ImageIn her song “Raised on Robbery” Jonie Mitchell describes a man “sitting in the bar of the Empire Hotel, drinking for diversion and thinking for himself” while he watches a hockey game that he’s bet on. I thought about that song when I ate lunch with a wheel chair bound at a local restaurant. We had no trouble being seated; there were plenty of accessible tables. What we couldn’t do was see the three large flat screen TVs behind the bar because the bar area only had raised tables and raised booths.

Does the inability to sit in the bar or see a TV amount to discrimination against those with disabilities?

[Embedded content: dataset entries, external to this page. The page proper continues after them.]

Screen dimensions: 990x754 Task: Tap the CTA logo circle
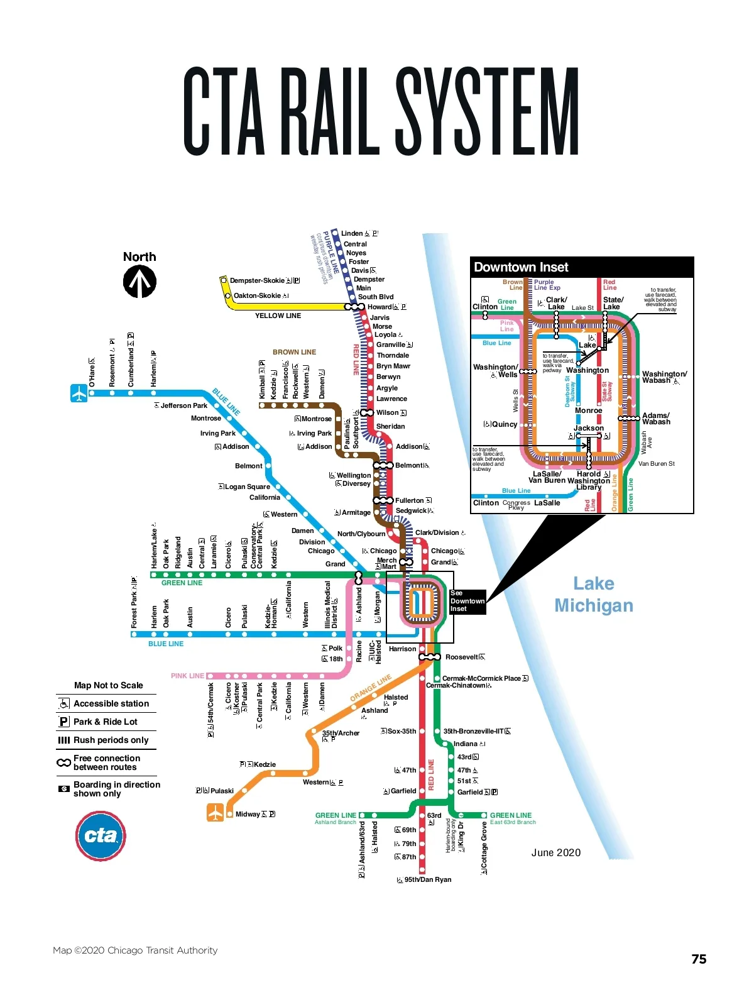[x=101, y=835]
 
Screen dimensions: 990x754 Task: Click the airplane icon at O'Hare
[x=79, y=393]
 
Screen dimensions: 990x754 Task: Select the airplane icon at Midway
[x=216, y=813]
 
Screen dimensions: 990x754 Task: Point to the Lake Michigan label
[x=593, y=595]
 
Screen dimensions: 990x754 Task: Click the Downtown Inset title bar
[x=582, y=267]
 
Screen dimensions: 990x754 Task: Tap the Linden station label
[x=352, y=234]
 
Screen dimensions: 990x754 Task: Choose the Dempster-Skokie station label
[x=257, y=281]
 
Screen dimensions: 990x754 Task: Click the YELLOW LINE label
[x=278, y=316]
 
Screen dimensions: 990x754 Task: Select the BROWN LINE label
[x=294, y=352]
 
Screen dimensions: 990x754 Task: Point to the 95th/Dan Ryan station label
[x=427, y=879]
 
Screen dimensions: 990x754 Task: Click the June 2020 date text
[x=556, y=853]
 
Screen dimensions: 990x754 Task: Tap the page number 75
[x=699, y=959]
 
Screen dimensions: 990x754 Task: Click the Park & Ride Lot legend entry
[x=105, y=722]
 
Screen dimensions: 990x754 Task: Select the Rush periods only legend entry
[x=111, y=740]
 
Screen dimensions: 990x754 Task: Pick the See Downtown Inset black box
[x=467, y=601]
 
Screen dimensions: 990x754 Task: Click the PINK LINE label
[x=187, y=676]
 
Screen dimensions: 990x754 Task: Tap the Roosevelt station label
[x=461, y=657]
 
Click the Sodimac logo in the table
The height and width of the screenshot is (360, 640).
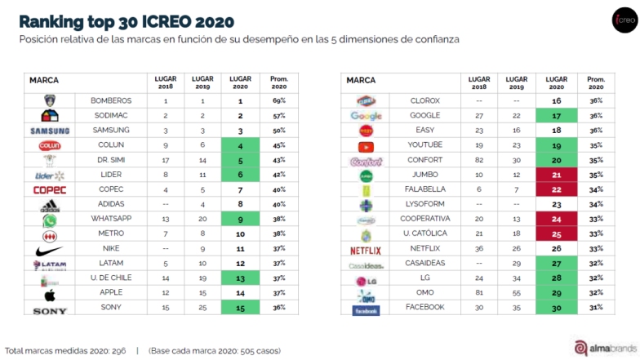coord(50,115)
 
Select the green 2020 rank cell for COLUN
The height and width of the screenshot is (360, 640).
coord(241,145)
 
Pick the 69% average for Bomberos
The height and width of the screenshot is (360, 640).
coord(278,100)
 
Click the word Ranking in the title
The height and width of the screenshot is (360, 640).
coord(50,20)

It depends on how you look at the business of the restaurant. If the restaurant is only selling food and drink then a person with a mobility disability gets the same thing everyone else does – food and drink.  But if the restaurant is the experience of drinking and watching a hockey game the disabled person is out of luck.

It’s pretty clear that the chance to drink and watch sports on TV is an important part of what this particular restaurant sells. The bar area takes up more than a third of the restaurant, and when we visited there were more patrons at the bar than seated at tables. It’s a safe bet the owner wouldn’t have spent the money to install the TVs if he didn’t think they were a draw. The atmosphere of the bar was different from the atmosphere of the restaurant as well. It was louder and there was a higher level of conviviality. In the Jonie Mitchell song the man drinking alone is accosted by a “woman in lacey sleeves.” I could imagine it happening in the bar of this restaurant, but not in the restaurant seating area.

The ADA Guidelines do address the idea that not all tables are equal by requiring that accessible seating be distributed “throughout the space” of a restaurant or bar, but spreading the accessible seating around may not solve the problem. If there are accessible tables in the bar but they didn’t allow a patron to watch TV the wheelchair bound patron still can’t have the same experience as those who can sit or stand anywhere.

When trying to make sure a facility does not discriminate against disabled patrons an owner has to go beyond the purely technical requirements in the Standards and Guidelines and look at whether a disabled person is able to enjoy the experience that is for sale, or at least as much of that as the disability permits.  That isn’t a new legal principle, but the Chipotle case I discussed in Burrito Tale is a good reminder of it. Chipotle got in trouble with a serving line too high for a person in a wheel chair because it wasn’t just selling burritos; it was selling the “Chipotle experience” of watching the burrito be prepared. Owners of any facility subject to the ADA should ask themselves what experience they want their patrons to have, and then whether those with disabilities can share that experience. If not, there may be an ADA violation.